Current Campaign and Scope

While a sample of the spyware was recently uploaded to VirusTotal from India, Huntress researchers Stuart Ashenbrenner and Alden Schmidt caution against jumping to conclusions about an active campaign or regional targeting without more concrete evidence. ThreatFabric's analysis indicates that this macOS variant has been active since at least January 2024, though it appears to be limited to about 20 test devices.

Attack Mechanism

The attack initiates by exploiting CVE-2018-4233, a Safari WebKit vulnerability, through malicious HTML pages to execute code. This leads to the delivery of a 64-bit Mach-O binary disguised as a PNG image file. The binary then extracts and runs a shell script that fetches additional payloads: a privilege escalation exploit, an encryption/decryption utility, and a ZIP archive. The script assigns root privileges to the extracted files, setting up persistence for the spyware to launch after system restarts.

Capabilities of LightSpy

The macOS version of LightSpy supports ten plugins designed for various malicious activities. These include capturing audio from the microphone, taking photos, recording screen activity, harvesting and deleting files, executing shell commands, listing installed applications and running processes, and extracting data from web browsers (Safari and Google Chrome) and iCloud Keychain. Additionally, plugins enable the capture of information about other devices on the same network, the list of Wi-Fi networks the device has connected to, and details of nearby Wi-Fi networks.

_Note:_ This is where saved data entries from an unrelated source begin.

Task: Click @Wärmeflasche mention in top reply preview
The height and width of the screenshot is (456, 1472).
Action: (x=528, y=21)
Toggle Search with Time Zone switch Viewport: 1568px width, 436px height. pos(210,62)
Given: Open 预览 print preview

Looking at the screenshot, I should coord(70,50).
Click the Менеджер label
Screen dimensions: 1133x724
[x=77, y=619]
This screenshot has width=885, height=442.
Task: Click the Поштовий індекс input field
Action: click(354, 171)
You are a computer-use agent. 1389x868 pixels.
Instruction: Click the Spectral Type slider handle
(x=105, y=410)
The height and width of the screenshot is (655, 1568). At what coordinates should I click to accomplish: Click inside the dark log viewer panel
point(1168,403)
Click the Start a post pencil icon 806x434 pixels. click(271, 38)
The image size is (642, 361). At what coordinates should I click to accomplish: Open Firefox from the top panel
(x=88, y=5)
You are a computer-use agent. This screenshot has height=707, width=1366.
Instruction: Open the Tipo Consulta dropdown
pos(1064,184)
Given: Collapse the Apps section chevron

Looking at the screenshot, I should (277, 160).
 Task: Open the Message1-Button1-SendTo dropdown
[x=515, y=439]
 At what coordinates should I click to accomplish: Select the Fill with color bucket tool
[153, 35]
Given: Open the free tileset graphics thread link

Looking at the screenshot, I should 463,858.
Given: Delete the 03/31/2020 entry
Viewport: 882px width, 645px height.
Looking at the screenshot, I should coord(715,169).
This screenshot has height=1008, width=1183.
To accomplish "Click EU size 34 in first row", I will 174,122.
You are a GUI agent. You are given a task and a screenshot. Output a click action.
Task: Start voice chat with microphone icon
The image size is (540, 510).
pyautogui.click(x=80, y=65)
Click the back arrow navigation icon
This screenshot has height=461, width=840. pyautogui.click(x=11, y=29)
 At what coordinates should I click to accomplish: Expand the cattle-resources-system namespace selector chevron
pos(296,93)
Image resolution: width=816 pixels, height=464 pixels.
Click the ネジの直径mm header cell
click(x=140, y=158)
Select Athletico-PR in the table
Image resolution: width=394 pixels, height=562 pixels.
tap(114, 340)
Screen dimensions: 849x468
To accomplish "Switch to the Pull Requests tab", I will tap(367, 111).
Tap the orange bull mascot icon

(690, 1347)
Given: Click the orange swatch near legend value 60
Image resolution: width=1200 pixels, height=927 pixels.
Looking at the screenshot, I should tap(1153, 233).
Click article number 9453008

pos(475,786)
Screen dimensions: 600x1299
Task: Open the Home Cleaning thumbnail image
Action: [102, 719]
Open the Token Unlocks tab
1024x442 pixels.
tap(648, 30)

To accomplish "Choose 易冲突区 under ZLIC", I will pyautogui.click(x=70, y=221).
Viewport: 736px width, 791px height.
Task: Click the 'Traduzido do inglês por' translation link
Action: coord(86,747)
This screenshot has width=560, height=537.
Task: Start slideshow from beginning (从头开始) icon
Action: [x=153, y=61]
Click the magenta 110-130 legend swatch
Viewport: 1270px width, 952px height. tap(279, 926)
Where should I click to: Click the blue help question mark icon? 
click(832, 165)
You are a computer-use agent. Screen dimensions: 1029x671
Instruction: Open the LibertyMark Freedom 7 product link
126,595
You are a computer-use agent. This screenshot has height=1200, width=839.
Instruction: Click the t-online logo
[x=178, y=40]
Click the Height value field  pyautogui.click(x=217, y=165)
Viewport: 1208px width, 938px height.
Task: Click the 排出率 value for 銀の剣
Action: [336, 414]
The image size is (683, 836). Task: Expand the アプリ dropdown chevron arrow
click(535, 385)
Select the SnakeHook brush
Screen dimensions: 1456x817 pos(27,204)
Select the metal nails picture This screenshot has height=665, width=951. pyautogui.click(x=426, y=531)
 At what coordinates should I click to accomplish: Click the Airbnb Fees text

Command-and-Control Infrastructure

The LightSpy Core component establishes contact with a command-and-control (C2) server, allowing it to receive commands and download plugins. Both the Core and plugins can be updated dynamically via C2 commands. ThreatFabric discovered a misconfiguration that allowed access to the C2 panel, which included information about victims and their associated data.

Broader Context of Mobile Threats

This discovery is part of a larger trend of malware targeting mobile devices. Android devices, for instance, have been attacked with known banking trojans like BankBot and SpyNote, particularly in Uzbekistan and Brazil, and via impersonation of a Mexican telecom provider to infect users in Latin America and the Caribbean. Concurrently, Access Now and the Citizen Lab reported Pegasus spyware attacks on Russian and Belarusian-speaking activists and journalists in Latvia, Lithuania, and Poland. These attacks, dating back to at least 2020, have intensified following Russia's invasion of Ukraine in February 2022. The NSO Group, which manufactures Pegasus spyware, stated it only sells its tools to nations allied with Israel and the U.S. and promised to investigate these reports.

The discovery of the LightSpy spyware variant for macOS highlights the evolving and sophisticated nature of cyber threats. This development underscores the importance of robust cybersecurity measures and continuous vigilance across all platforms to protect users from such pervasive and adaptive malware.